Speaker
Details
This talk is organized around case studies of “transhemispheric translation,” a term employed to describe poetic experiments that fundamentally foreground translation—between Spanish and English, Latin America and the United States—for the purpose of negotiating hemispheric power differentials. Beginning in the context of the inter-American Cold War of the late 1960s and early 1970s, this talk demonstrates that translation operated as a space of Cold War power. This context allows for a re-reading of Cold War poetic performances of inter-American contact: the Argentine poet Juan Gelman’s 1969 pseudotranslation of a fake US poet and the Chilean multimedia artist Cecilia Vicuña’s 1973 “untranslation” into English.
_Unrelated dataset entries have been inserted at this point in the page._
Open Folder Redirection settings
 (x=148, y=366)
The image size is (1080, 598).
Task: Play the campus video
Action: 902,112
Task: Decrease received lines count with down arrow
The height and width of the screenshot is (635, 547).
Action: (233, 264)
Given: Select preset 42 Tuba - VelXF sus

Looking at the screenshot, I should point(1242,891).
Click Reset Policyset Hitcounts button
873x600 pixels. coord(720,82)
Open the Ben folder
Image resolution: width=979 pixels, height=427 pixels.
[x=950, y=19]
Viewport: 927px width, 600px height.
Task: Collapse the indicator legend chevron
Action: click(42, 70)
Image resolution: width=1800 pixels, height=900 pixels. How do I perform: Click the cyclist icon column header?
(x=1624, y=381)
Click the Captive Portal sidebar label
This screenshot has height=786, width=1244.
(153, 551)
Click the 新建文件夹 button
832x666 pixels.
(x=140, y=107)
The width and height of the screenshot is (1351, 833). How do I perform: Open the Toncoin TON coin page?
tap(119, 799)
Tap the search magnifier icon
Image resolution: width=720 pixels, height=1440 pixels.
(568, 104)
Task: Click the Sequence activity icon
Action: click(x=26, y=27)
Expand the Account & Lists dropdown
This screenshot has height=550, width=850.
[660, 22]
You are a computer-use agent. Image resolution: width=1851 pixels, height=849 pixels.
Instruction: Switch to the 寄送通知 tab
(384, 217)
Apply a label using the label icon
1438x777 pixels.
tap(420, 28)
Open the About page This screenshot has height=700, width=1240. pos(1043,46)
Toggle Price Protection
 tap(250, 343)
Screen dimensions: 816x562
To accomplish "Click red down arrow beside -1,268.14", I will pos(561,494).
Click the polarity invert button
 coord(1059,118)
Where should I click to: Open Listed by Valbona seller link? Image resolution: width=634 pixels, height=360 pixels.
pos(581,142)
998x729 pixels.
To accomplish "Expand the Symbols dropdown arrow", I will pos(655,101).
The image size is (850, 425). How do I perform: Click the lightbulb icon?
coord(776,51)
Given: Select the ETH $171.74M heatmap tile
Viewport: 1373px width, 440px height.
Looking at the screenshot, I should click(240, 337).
The talk ends by considering a recent example—non-equivalent self-translations by the Puerto Rican poet Urayoán Noel—to consider how transhemispheric translation continues to function in anti-imperialist fashion today.
ABOUT OUR GUEST SPEAKER
OLIVIA LOTT (Ph.D., Washington University in St. Louis). Lott is a scholar of comparative Latin American and inter-American poetry and poetics, avant-gardes, and translation, with particular emphasis on the 1960s and 1970s. Her book project, Radical Re/Turns, chronicles the revitalization of avant-garde activity across the “long 1960s” and the inter-American Cold War. Her scholarly writing has appeared in or is forthcoming from PMLA, Revista Hispánica Moderna, Translation Studies, and Chasqui. She is also the translator of four books of Latin American poetry, and her most recent co-translation, Juan Calzadilla’s The Roof of the Whale Poems, is forthcoming in Fall 2023 from University of Wisconsin Press. Before joining PLAS, Lott was Visiting Assistant Professor of Spanish at Washington and Lee University (2022-23) and Marilyn Yarbrough Dissertation Fellow at Kenyon College (2021-22). In Fall 2024, she will begin an appointment as Assistant Professor in the Department of Spanish and Portuguese at Yale University.
DISCUSSANT
Rachel Price, Spanish and Portuguese, Princeton University
This event is open to Princeton students, faculty, visiting scholars, specially invited guests, and staff. A boxed lunch will be available while supplies last at the conclusion of the event.